LinkedIn Profile Optimization
Launched in May, 2003, LinkedIn is a social network for business professionals. Taking a page from the Six Degrees of Kevin Bacon playbook, LinkedIn is essentially an opportunity to expand your virtual network through contacts. As such, the most important element of a successful LinkedIn optimization strategy is to create a complete personal profile, including a summary (biography), previous employment history (experience) and education.
The LinkedIn database is only effective at making connections if the content is detailed and accurate. In order to have a 100 percent completed profile, you must also have at least one LinkedIn Recommendation (endorsement) from your network. For bonus points, use relevant keywords in your summary and work experience to aid in searchability.
To maximize the value of your LinkedIn Profile, create as many quality network connections as possible. You can do this a variety of ways: by importing your contacts, via keyword search (by name, company, reference, etc.) of the entire network and using the “people you may know” feature offered by the LinkedIn home page network updates. The home page is also a great research tool, as it tells you what your network is doing, including joining Groups or connecting with others.
While I’m happily and gainfully employed, many others outside of Anvil Media are not. As such, LinkedIn is an excellent resource for job searches, as well as for employers to post jobs (although there is a $79 posting fee for employers). It’s fairly easy to send an email to your network with job openings or to notify them you’ve ‘changed your employment status, and are actively seeking employment. Even if you aren’t looking for a job, the LinkedIn Jobs feature is helpful for conducting industry or competitive research.
A newer addition to LinkedIn is the Groups feature. Anyone can create or request to join a group. Some groups are more difficult to get into than others, depending on the requirements and level of moderation. LinkedIn Groups are essentially a way to affordably and effectively build community around common interests, whether they are existing companies or specialized networking groups. LinkedIn Groups that are optimized and managed properly have the potential to generate a larger following in LinkedIn than other offline or online communities.
Beyond building a personal reputation through LinkedIn connections and recommendations, individuals and companies have an opportunity to generate leads and business through the Service Providers section. Make sure your profile is made available to the LinkedIn Service Provider listing in order to take advantage of the opportunity. Your presence in the Service Provider section is influenced greatly by the quality and quantity of recommendations, so build and manage your LinkedIn recommendations carefully.
Even though a growing number of professionals are now on LinkedIn, very few spend time with Questions & Answers.. The greatest value I’ve received from LinkedIn overall, has been my time spent in Questions & Answers. LinkedIn Q&A is the ultimate in instant gratification, as you can quickly find the answer to a burning business question in the database, or ask the entire network of experts yourself. More importantly, you can answer other’s questions and generate awareness and credibility as a thought leader and topic expert. I’ve personally expanded my network, generated partnerships and quality leads through LinkedIn Q&A. The goal is to get those who asked the question to vote your answer as the Best Answer overall, which further enhances your visibility and credibility within the network. Make sure to enable displaying of your Best Answers in your profile.

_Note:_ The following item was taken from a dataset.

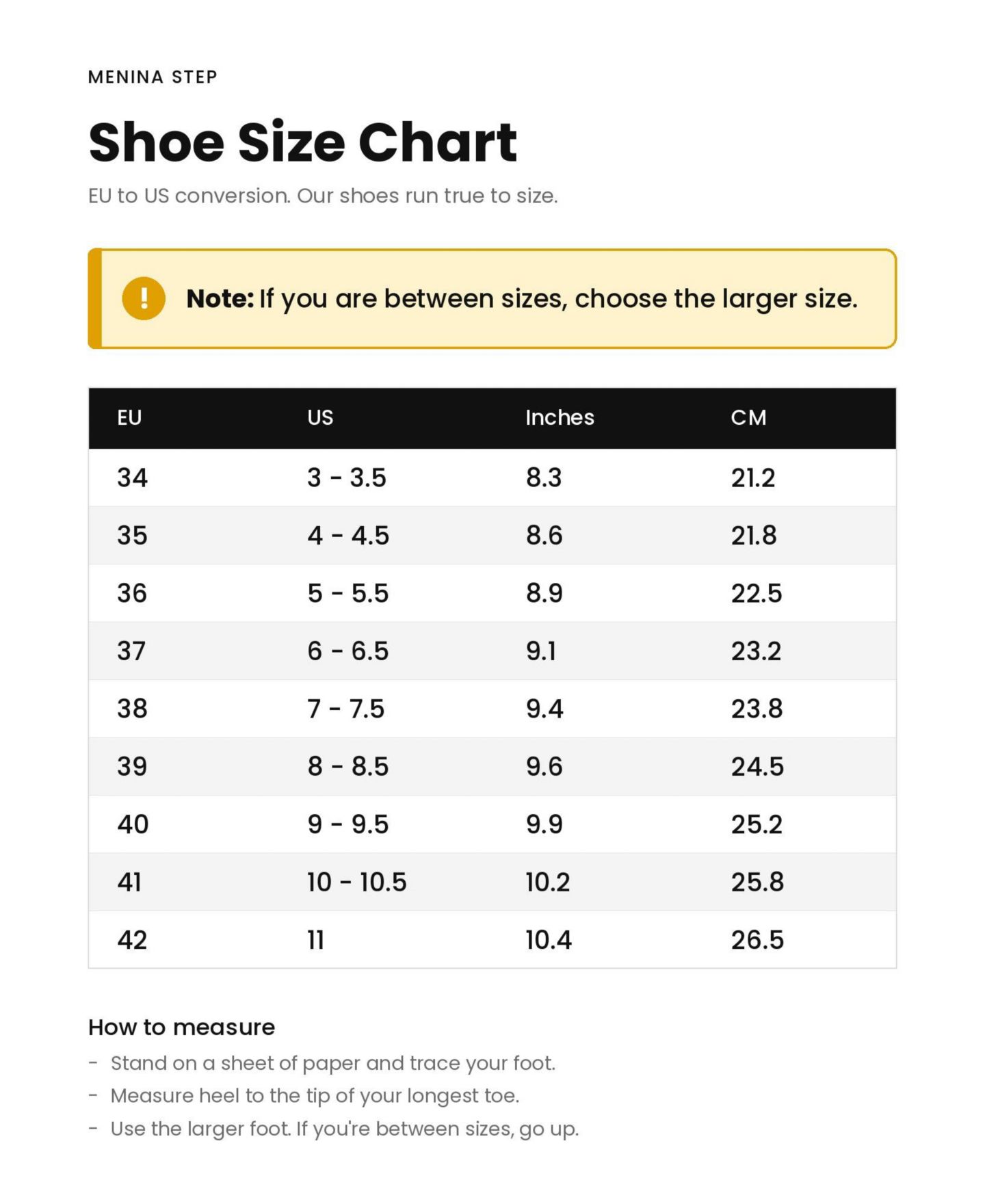This screenshot has width=985, height=1204.
Task: Click the MENINA STEP brand label
Action: (153, 77)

At this point in the conversations, executives and marketers alike are intrigued by the LinkedIn opportunity, but often ask about ROI. I respond by informing them that a free LinkedIn account provides a slew of baseline metrics you can use to evaluate the impact of your efforts. For starters, you can look at the basic LinkedIn metrics: number of views, connections, recommendations and group affiliations for any member. To get a feel for credibility, evaluate ratios, including connections/recommendations and recommendations received/recommendations written.
For more advanced metrics, like who is viewing your profile, you need to upgrade to a paid account (starting at $19.95/mo). The good news is that it’s affordable. The bad news is that other social networks like Xing and Biznik provide this information for free. To weigh the impact on SEO, look for LinkedIn profiles and Q&A in search results. Lastly, look at the quality and quantity of new connections, recommendations, partners and leads generated through Q&A. Read our Reputation-Watch blog for more tips on optimizing your LinkedIn profile.
Twitter Profile Optimization
Twitter launched in December, 2006, and generated a great deal of buzz when unveiled to the public at SXSW. Since then, the social networking and micro-blogging site has experience exponential growth (though not quite on a Facebook scale). The underlying premise of the platform is to answer the question, “What are you doing?” as often as you’d like, through the Web interface, IM or SMS text messages.
Similar to the growth in popularity of blogging, Twitter offers an opportunity for people to share insights into their lives in 140 character snippets, or tweets. You can also embed URLs into your tweets, but the character limits encourages the use of URL-shortening tools like tinyURL. Once you set up your profile, you can tweet from your Twitter home page, cell phone or third party application (i.e. Hellotxt or Twhirl). Start by ensuring your profile name is relevant and memorable, the URL and picture is active and the bio is keyword-loaded.
In addition to sending updates, you can follow others on Twitter. This is an easy way to stay connected with friends, family, peers, idols and arch nemeses. You can get notifications sent to your phone anytime someone you are following tweets, or you can view their updates on your Twitter home page (which is my preference). You can mark select tweets as favorites, so they can be easily accessed in the future as well.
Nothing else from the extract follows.